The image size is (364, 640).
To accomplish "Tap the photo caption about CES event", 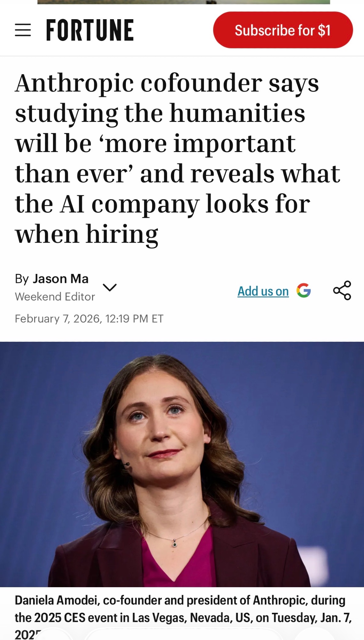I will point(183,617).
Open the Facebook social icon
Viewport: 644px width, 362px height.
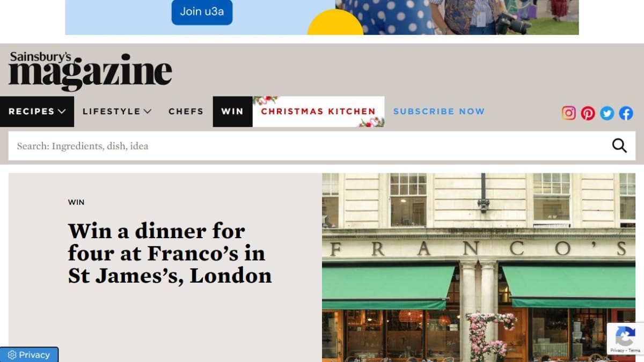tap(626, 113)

====

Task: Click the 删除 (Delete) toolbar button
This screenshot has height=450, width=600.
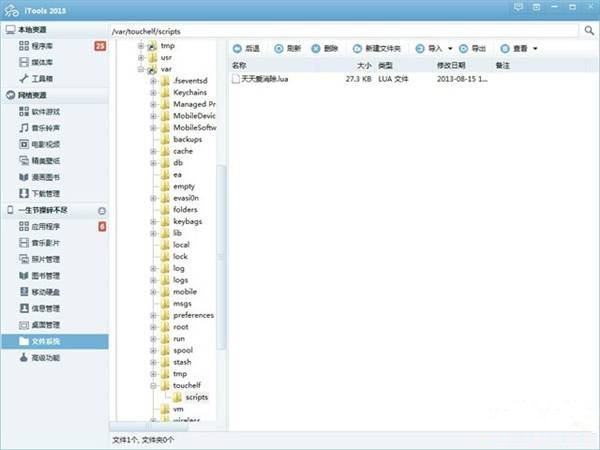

====

_Problem details_
Every line from the line containing "Task: Click the 删除 (Delete) toolbar button" through the line containing "This screenshot has height=450, width=600." in the records above must be retyped exactly. Leave out the rest.

_Output of the exercise_
Task: Click the 删除 (Delete) toolbar button
This screenshot has height=450, width=600.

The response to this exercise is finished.